Raymond winning the 2018 Develop Awards Vanguard Award essentially means we see her as a major role-model for people in the industry. Not just her amazing experience, but what she stands for as she strives for creative diversity and diverse creativity.
“It’s a huge honour. I was really touched that Develop reached out to me about this,” Raymond tells us. “I’ve always tried to be a positive force in the industry. I think there are so many great things about the industry. There have been times in my career where it’s been harder to be in the public eye. I had to deal with some things around launch of the first Assassin’s Creed that were not fun, but ultimately I still try to be visible in a way that can inspire young women getting into the games industry. Showing them that the games industry is great and shining a light on all the positive things because I do strongly believe in more diverse teams. Not just women being part of the team, though we do need more women!
“I want to show young women that they can have good careers in the games industry and shine a light on how great the industry is. All the people with different backgrounds. Artists and programmers and musicians and writers. All the types of talent that you get to work with.

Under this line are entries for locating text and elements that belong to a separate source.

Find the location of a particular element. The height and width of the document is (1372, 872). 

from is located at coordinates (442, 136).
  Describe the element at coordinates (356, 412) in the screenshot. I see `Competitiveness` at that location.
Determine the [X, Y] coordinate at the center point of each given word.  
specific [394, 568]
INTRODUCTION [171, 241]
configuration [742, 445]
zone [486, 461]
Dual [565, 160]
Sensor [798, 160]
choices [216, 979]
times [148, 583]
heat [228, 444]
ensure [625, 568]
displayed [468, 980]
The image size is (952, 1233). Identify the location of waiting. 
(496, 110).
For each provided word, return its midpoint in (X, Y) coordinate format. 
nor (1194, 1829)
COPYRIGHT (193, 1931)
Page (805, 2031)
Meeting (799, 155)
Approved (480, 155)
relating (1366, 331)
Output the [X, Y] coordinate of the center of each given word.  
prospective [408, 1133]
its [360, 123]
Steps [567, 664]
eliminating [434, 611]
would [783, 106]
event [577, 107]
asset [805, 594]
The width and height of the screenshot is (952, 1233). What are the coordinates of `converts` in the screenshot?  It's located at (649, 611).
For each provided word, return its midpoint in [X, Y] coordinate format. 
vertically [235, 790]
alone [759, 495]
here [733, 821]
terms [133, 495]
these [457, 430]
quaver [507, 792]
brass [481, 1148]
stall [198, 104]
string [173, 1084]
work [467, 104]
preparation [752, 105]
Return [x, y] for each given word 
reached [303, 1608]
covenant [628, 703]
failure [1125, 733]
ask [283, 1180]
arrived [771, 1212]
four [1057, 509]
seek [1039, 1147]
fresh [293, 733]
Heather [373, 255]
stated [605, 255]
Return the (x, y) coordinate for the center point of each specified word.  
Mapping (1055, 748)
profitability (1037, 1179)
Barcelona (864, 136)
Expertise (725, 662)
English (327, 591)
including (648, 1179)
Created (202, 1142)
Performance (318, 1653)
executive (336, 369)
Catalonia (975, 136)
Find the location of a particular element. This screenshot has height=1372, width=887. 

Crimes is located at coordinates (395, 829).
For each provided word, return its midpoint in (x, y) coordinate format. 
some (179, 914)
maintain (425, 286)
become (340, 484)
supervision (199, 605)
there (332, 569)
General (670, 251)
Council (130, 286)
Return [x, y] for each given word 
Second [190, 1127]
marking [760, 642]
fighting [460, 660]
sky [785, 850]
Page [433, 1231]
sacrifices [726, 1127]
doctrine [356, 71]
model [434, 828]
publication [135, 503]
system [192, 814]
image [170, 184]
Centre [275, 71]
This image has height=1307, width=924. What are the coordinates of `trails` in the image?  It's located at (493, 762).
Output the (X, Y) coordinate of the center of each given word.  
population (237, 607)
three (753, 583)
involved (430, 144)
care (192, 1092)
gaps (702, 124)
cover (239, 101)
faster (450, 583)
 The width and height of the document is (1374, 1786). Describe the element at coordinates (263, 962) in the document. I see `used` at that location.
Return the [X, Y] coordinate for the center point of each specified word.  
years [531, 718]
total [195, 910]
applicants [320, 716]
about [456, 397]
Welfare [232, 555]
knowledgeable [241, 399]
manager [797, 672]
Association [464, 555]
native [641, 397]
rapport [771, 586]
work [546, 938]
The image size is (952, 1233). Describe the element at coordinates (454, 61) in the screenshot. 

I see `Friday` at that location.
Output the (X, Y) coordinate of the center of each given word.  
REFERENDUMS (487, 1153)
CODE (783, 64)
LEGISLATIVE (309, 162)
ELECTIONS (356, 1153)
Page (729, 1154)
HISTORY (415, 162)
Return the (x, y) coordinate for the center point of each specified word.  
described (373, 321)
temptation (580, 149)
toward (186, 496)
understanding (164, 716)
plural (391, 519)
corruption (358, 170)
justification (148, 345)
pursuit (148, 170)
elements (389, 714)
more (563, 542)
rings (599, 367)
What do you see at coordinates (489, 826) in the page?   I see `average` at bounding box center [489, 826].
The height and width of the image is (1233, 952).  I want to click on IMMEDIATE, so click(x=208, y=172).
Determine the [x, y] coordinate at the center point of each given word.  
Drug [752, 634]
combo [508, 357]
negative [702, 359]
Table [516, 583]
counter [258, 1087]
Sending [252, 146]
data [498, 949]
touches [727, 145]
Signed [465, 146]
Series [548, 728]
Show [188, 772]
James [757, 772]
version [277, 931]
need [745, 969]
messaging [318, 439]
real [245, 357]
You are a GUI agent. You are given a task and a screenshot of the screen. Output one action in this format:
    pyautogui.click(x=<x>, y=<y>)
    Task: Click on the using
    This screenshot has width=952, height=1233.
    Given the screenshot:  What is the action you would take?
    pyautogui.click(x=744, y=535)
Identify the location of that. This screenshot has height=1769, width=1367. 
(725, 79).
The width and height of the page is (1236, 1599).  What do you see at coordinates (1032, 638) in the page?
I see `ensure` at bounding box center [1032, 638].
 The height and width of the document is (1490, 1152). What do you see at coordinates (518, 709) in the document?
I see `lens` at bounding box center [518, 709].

“The other thing that’s important to me is I’ve loved creating original IP because I think it’s an opportunity to create games and brands in the games industry that have meaning. And it’s even more so now. How are we making sure that we are impacting people’s lives and enriching them, rather than just being fun? Fun is great! But how do we have a positive impact?
“I try to be visible in a way that can inspire young women getting into the industry.”
“I really believe that it’s time for us to be taking that seriously as game developers. And I think a new brand is a really good way to do that, because it’s not only in terms of the context you choose and what the brand is about, but what you choose to reinforce in the game mechanics. I’ve always loved science fiction because I feel like it’s a great highlighter of the human condition. It makes people think about where we’re going, why we do things, what are the things that are fundamentally true about humanity. I think we can and should make some points within gaming and they can be made even more meaningfully because game mechanics reinforce them and the story. So I’m really passionate about that.
“With Assassin’s Creed, we were trying to enrich people’s lives and have a message. Being able to inspire people to think a little more about history and maybe get excited about that and look into different countries and maybe get some enrichment there. There were some messages also about the original assassins and their different beliefs and ‘nothing is true, everything is permitted’. We touched on different ideologies there. With Watch Dogs we spent some time thinking about that too, but with this new brand I really want to create a positive story about humanity. That’s really important to me.”